▸ DESCRIPTION OF THE TASK
Update the rows from the line containing "Where should I" through the line containing "Looking at the", replacing "Viewport" with "Screen size" and keeping everything else unchanged. Leave the pictures out of your answer.

▸ PROVIDED DATA
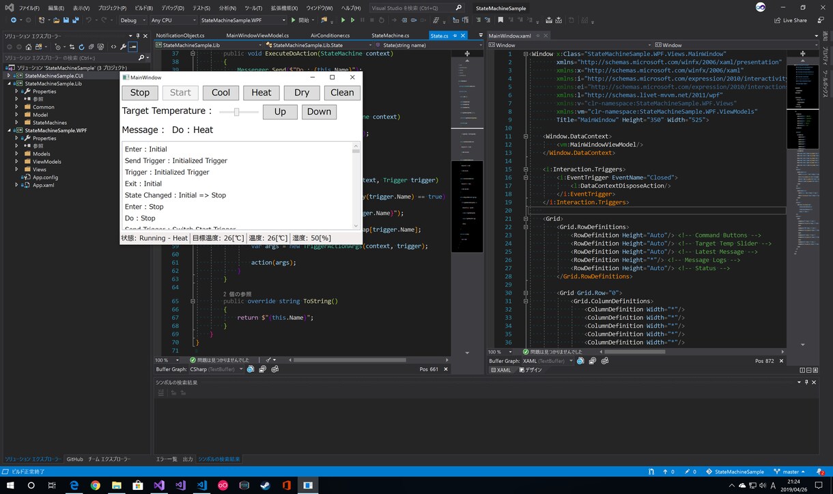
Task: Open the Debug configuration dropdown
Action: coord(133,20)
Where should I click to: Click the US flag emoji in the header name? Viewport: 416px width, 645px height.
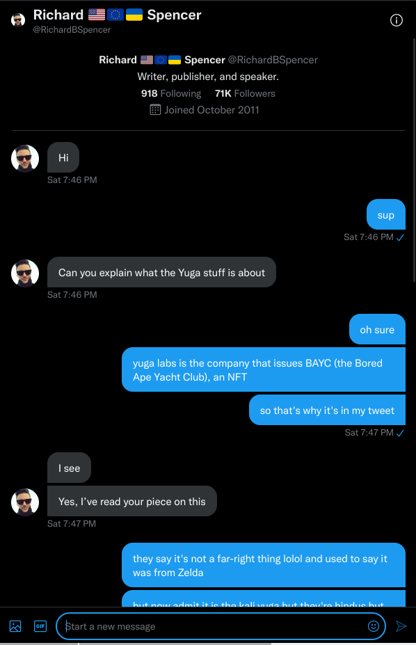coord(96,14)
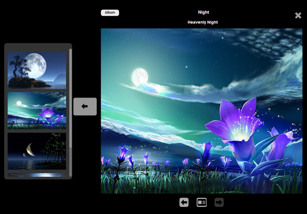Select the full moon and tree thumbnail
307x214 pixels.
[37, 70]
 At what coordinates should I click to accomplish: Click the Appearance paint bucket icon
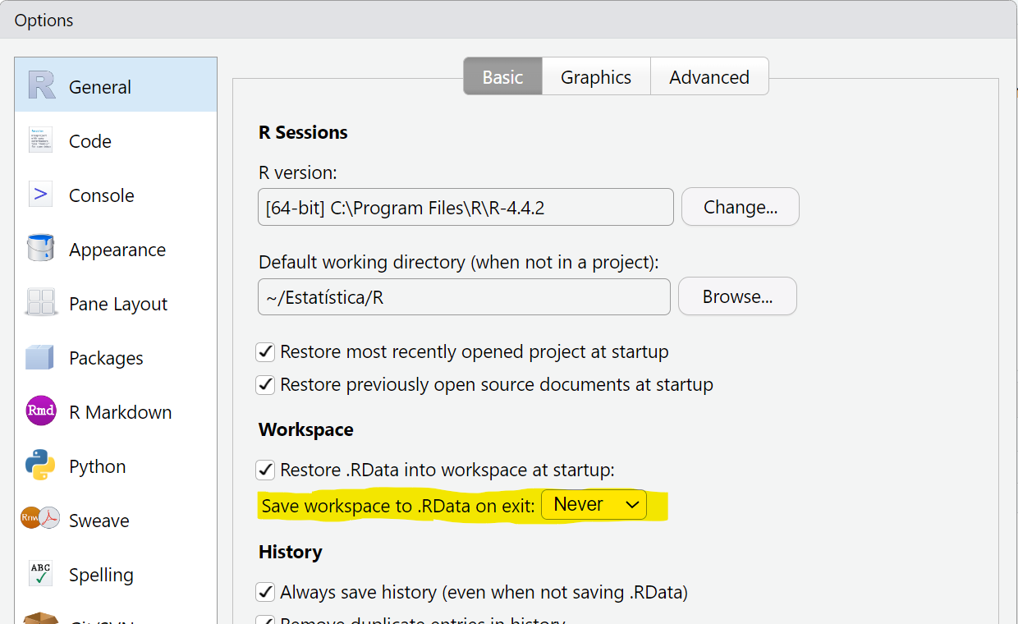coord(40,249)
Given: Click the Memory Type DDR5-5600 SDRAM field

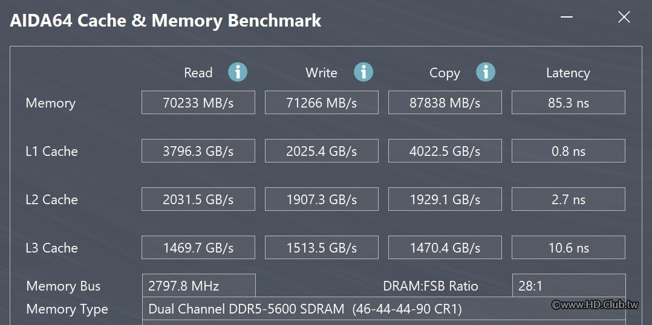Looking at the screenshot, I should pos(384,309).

* * *

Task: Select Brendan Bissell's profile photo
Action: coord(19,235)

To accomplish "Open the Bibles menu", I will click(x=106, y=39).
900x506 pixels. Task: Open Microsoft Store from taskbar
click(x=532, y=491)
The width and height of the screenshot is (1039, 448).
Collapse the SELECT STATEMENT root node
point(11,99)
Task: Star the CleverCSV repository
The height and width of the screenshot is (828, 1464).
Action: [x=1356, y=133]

==

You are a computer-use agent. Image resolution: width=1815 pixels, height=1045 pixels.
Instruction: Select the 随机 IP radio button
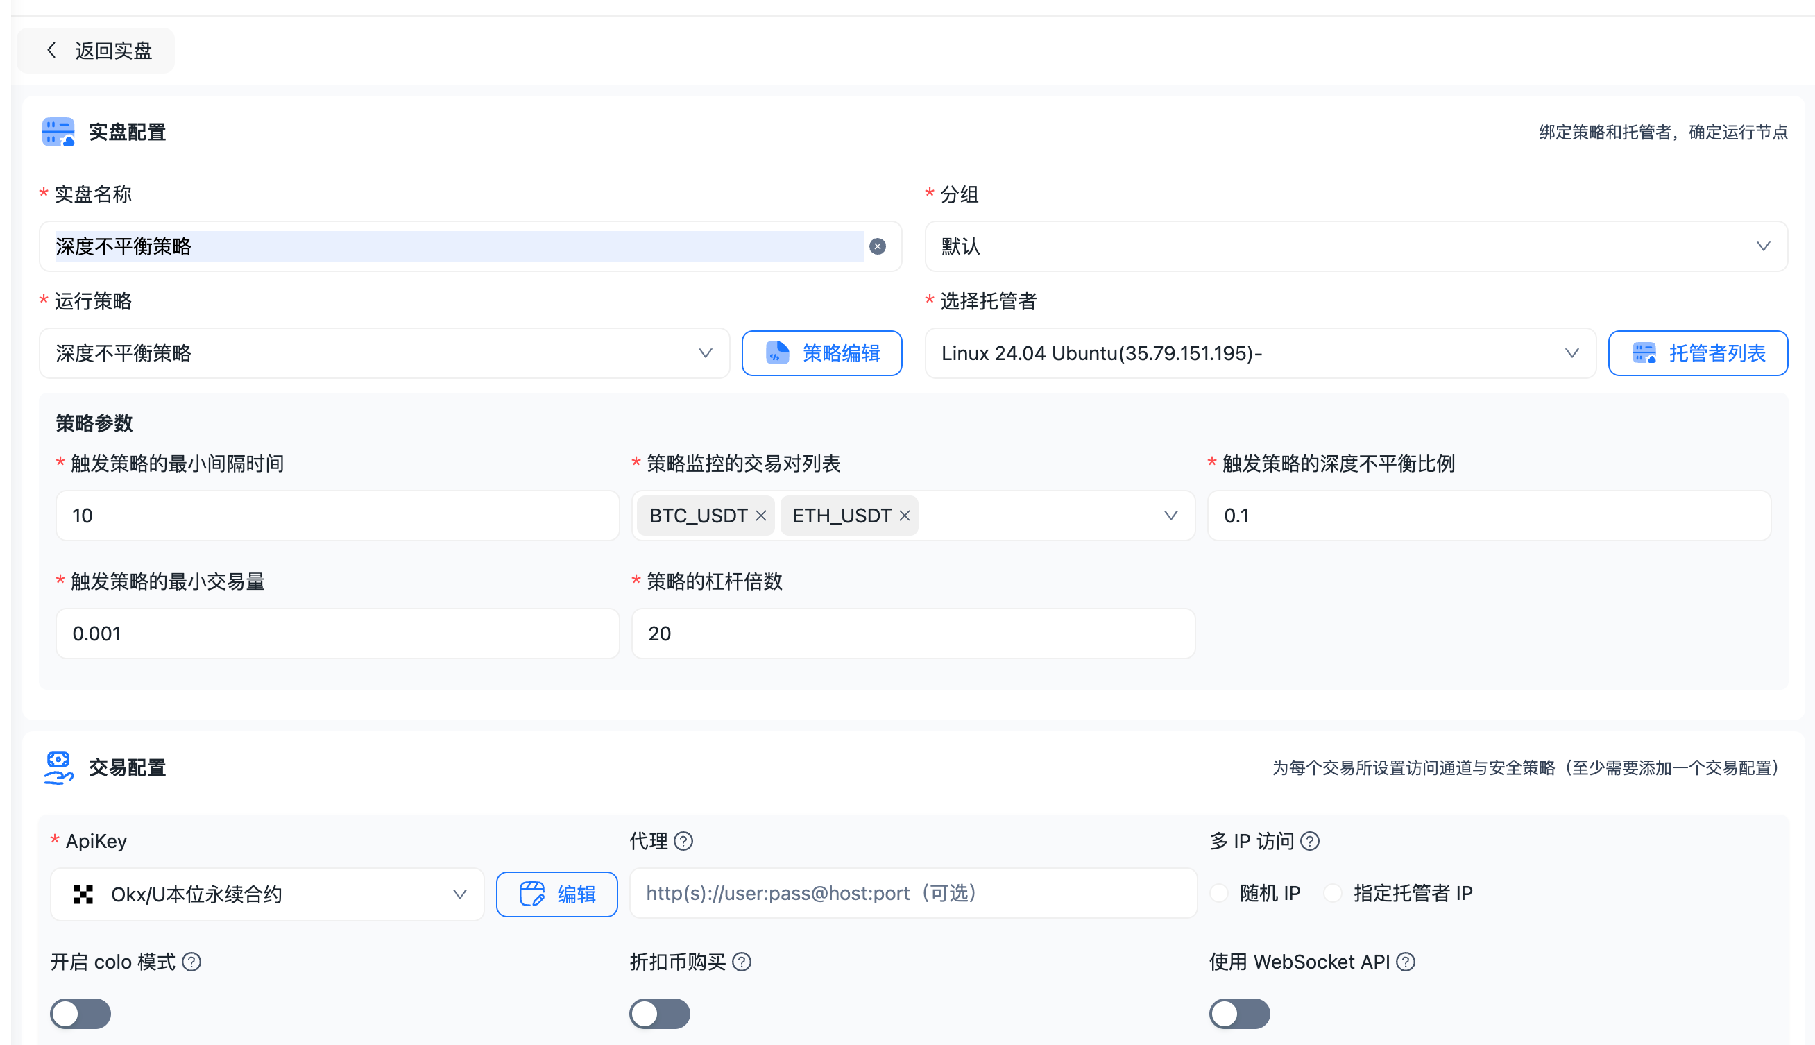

▸ REPLY TO THE TASK
Where should I click to: Click the US flag emoji in the header name? Screen size: 416px width, 645px height.
coord(96,14)
Select the full moon and tree thumbnail
307x214 pixels.
[37, 70]
 At what coordinates should I click to accomplish: Click the Appearance paint bucket icon
coord(40,249)
Given: Click the Memory Type DDR5-5600 SDRAM field

Looking at the screenshot, I should pos(384,309).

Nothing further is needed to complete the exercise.